Every morning from 6 a.m. to noon, Saili Levi and his 8-year-old daughter Malie hand-pollinate the flowers of the vanilla orchid vines they grow for the Laie Vanilla Co., their family business.
Malie has become “the master pollinator,” learning the tricky skill at age 5, he said. With her nimble little fingers and flexible back, she works on the flowers lower to the ground to save Levi from having to bend too far over.
The business blossomed out of some clippings taken from vanilla orchid vines that Levi found on an abandoned plot of land a few years ago. He planted them in pots in his backyard. Those orchids produced more clippings that proliferated into even more plants. A year later, the vines filled his whole yard and their flowers were in bloom.
He learned how to pollinate each flower by hand from a Big Island grower because the Melipona bee that usually does the job doesn’t live in Hawaii.
The family operation encompasses everything from growing and curing the beans to packaging them for sale to high-end restaurants, customers at the Kakaako farmers market, and online. (Food-industry clients include Honolulu Coffee Co., Madre Chocolate and restaurants Artizen by MW and Senia.)
Levi dubs his three daughters “the vanilla kids” because they’re all involved in the family’s livelihood, plus their favorite way to enjoy the vanilla is in the syrup his wife makes to pour over waffles. Besides Malie, who also helps Levi run the cash box at the Saturday farmers market, his 5-year-old, Inilani, is “in training” to learn how to pollinate, and his youngest, Taimane, at 4, just helps to pull weeds. His wife, Abby, a registered nurse, steps in to do some pollinating when they’re at the market, Levi said.
How it started
In 2017, Levi was replacing a broken pipe while working for a water distribution company when he first discovered the thick vanilla orchid vine growing wild. He didn’t even know what it was, but a co-worker from Tonga identified it as vanilla, a profitable crop grown in his country. That got him to thinking and praying a lot about starting his own business so he could spend more time with his family; he had been diagnosed with cancer a year before, he said.
After learning how to grow the bourbon vanilla beans (Vanilla planifolia), he quit his water company job in January 2020 to devote himself full time to the enterprise. Levi expanded his home operation to include a hothouse he built on an acre of land nearby, which holds a thousand plants. But he still has a 25-foot section of plants at the house from which he harvests 30 pounds of beans annually.

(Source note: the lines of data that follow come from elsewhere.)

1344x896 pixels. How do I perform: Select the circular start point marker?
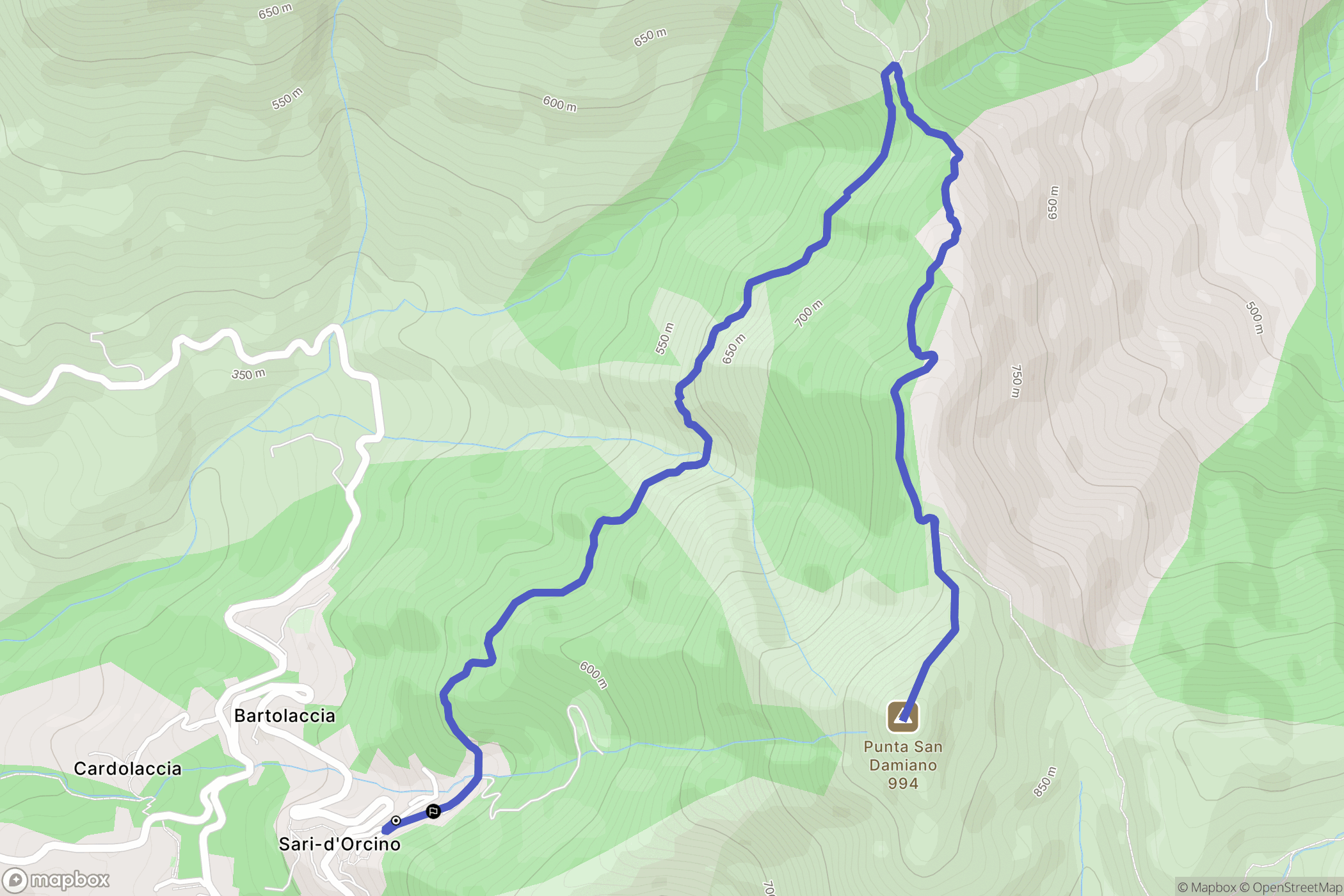coord(396,820)
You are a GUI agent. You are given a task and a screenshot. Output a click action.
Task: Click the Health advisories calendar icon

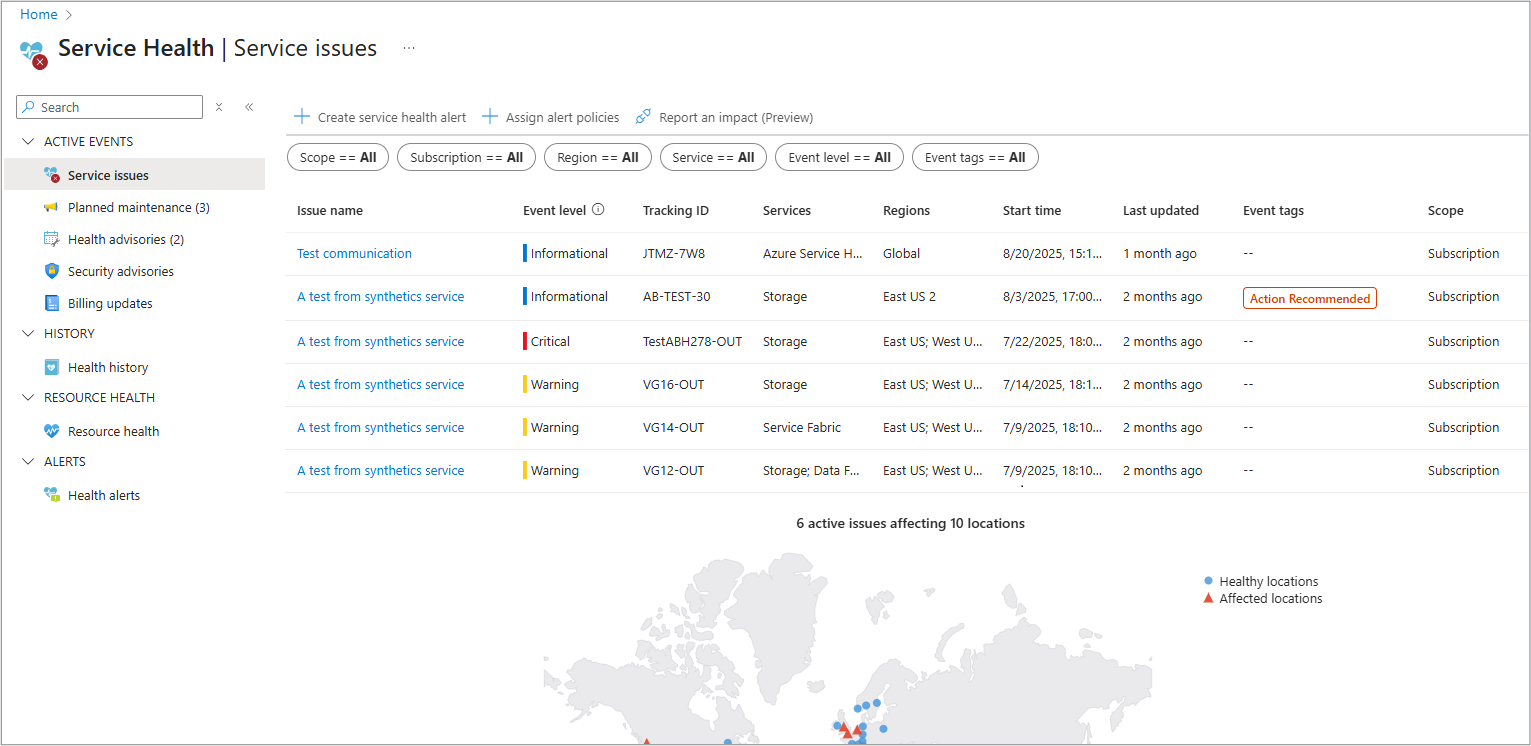(x=52, y=239)
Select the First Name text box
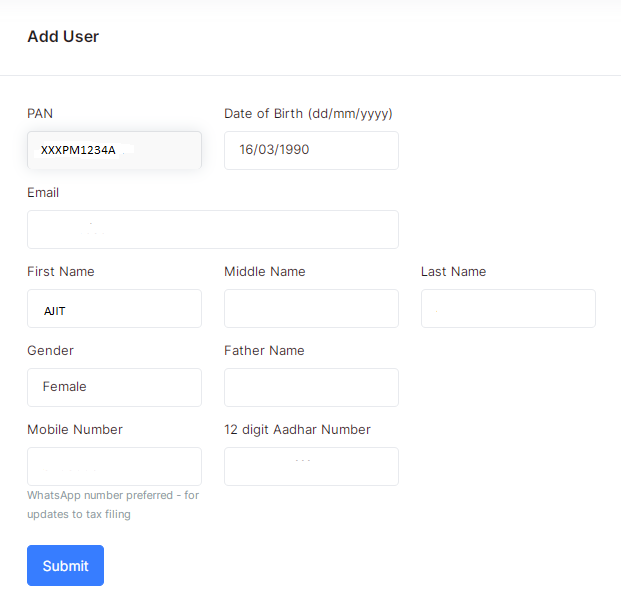The height and width of the screenshot is (610, 621). tap(114, 309)
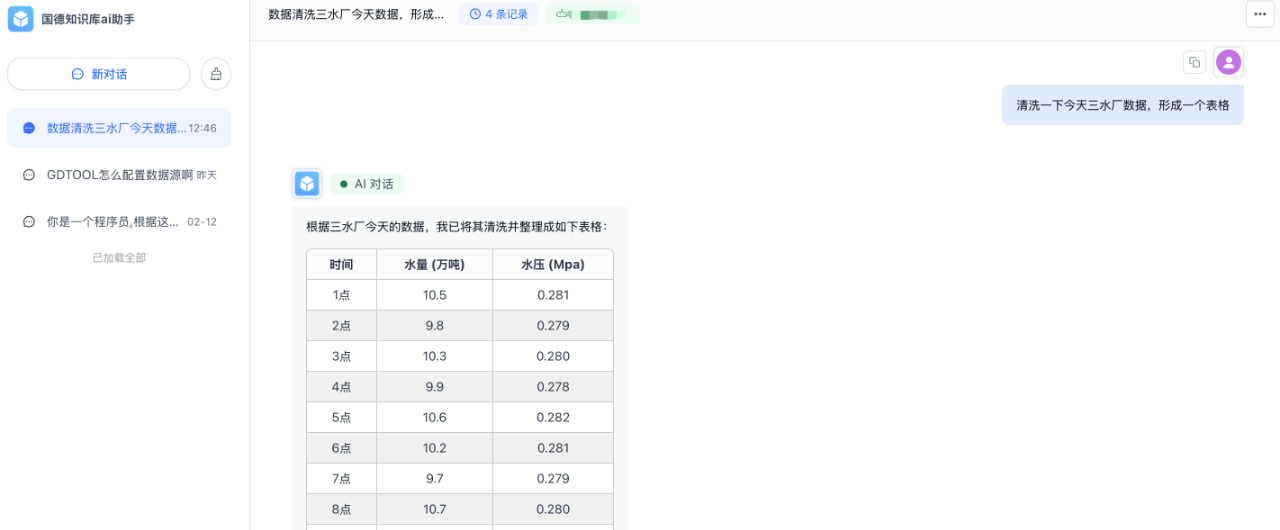Click chat bubble icon beside 你是一个程序员 conversation
Viewport: 1280px width, 530px height.
[29, 222]
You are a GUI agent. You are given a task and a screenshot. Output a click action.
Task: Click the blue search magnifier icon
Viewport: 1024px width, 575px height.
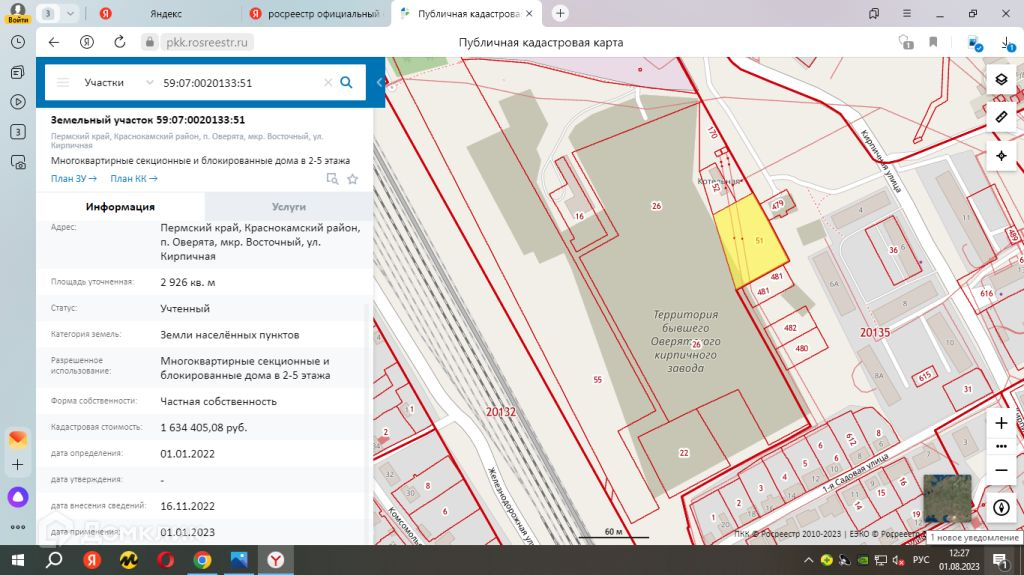pos(346,83)
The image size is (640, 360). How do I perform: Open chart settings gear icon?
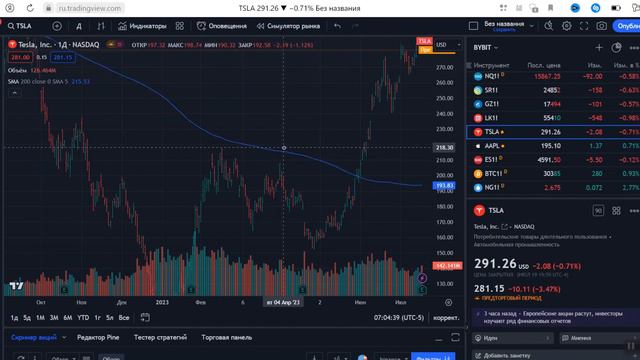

“We were literally backyard farmers,” he said. “I was really surprised at how well the vines grew. Just be patient the first couple of years.”
It takes a plant one to two years to mature and produce beans if grown from clippings about 3 to 5 feet long. From one fully mature plant, over 100 beans or one pound of vanilla can be produced a year, Levi added.
Grow at home
The simplest way to root the vines is to put them in water for a couple of months until roots sprout, Levi said. Then transfer the plants into a mixture of perlite, peat moss and coconut husks, either in pots or in the ground. Water them once a week, and mist them to increase humidity. The first three years at home, Levi grew the vines under a shady tree or a 70% shade mesh covering.
He recommends putting a trellis around each plant so the vines can climb toward the sun, and to keep looping them through the trellis as they lengthen. Vines can grow up to 50 feet long, so don’t let them crawl too high, and trim them back once a year after flowering, Levi said. Also, the vine sends out air roots that can extend up to 4 feet until they reach the ground or pot medium to root themselves, he added. He fertilizes with compost, mixed in with mulch and occasionally chicken manure.
The vines typically produce flowers from March to August. Once the vines produce the small, yellow orchids, they need to be pollinated, using a Q-tip or wooden toothpick to help manipulate the tiny stigma and anther.
At first it was hard for Levi’s daughter Malie to understand which tiny parts of the flower needed to be lifted up and gently pressed together — her hand shook, and it took two days for her to get it right, she said.
There is only a six-hour window in which the flowers can be pollinated, or the pollen is no longer viable and no beans will sprout, Levi said. During those morning hours before noon, Malie and her father work on the flowers that have opened. There are about 30 to 40 flowers in a cluster, but they don’t all bloom on the same day, so each vine has to be checked several times.
The stem continues to grow into a bean for nine months. From September to December, they pick the beans when they start turning yellow, then dry them in the sun for 2-1/2 months.
With his cancer now under control and his family operation thriving, Levi is gratified by his leap of faith.
“It’s just been a great blessing,” he said.